Records for this task
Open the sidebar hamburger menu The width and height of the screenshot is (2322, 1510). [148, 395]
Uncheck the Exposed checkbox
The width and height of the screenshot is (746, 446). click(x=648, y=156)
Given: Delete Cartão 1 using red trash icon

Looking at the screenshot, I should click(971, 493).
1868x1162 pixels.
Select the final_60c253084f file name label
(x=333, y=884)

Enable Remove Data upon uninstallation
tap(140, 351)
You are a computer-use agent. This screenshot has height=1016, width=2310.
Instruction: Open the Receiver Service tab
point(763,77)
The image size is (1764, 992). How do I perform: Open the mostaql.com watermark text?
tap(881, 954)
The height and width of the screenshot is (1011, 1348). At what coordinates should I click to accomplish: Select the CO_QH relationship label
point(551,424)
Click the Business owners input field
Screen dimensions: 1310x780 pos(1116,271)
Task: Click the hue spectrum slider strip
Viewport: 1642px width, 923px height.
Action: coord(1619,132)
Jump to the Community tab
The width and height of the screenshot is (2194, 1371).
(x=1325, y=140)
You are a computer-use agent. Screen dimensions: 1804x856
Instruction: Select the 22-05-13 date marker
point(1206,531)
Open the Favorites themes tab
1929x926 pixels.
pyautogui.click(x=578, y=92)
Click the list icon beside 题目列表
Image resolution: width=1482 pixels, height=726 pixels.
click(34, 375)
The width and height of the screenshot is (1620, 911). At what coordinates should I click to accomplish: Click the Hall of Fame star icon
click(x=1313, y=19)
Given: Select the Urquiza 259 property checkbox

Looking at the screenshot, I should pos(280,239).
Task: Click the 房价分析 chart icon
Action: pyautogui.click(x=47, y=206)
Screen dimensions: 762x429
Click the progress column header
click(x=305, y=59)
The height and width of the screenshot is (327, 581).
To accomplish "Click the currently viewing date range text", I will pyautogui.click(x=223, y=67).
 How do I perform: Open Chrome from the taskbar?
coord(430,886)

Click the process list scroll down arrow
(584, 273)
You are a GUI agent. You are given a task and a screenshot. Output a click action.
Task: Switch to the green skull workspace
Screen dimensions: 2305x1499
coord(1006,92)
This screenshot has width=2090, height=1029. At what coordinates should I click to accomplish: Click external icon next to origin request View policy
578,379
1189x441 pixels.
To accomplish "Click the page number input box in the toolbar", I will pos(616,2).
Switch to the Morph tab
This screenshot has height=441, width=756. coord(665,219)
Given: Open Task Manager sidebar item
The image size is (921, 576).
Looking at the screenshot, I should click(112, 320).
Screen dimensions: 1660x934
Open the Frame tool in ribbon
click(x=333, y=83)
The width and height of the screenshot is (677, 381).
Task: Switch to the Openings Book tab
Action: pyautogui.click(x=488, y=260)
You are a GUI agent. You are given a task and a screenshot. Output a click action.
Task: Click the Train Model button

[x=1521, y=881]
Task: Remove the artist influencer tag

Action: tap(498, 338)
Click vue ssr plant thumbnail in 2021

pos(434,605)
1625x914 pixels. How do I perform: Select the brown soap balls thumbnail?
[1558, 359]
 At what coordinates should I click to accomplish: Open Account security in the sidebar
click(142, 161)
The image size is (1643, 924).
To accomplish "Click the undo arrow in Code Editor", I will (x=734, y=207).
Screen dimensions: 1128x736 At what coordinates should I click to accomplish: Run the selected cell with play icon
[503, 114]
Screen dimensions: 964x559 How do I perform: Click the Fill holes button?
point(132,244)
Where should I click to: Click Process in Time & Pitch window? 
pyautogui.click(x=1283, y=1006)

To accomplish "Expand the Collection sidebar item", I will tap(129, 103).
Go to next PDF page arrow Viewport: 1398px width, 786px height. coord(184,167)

Task statement
Lines holding the string "computer": find them in the listing above and copy each one.

Problem solution
You are a computer-use agent. This screenshot has height=1016, width=2310.
You are a computer-use agent. Screen dimensions: 1804x856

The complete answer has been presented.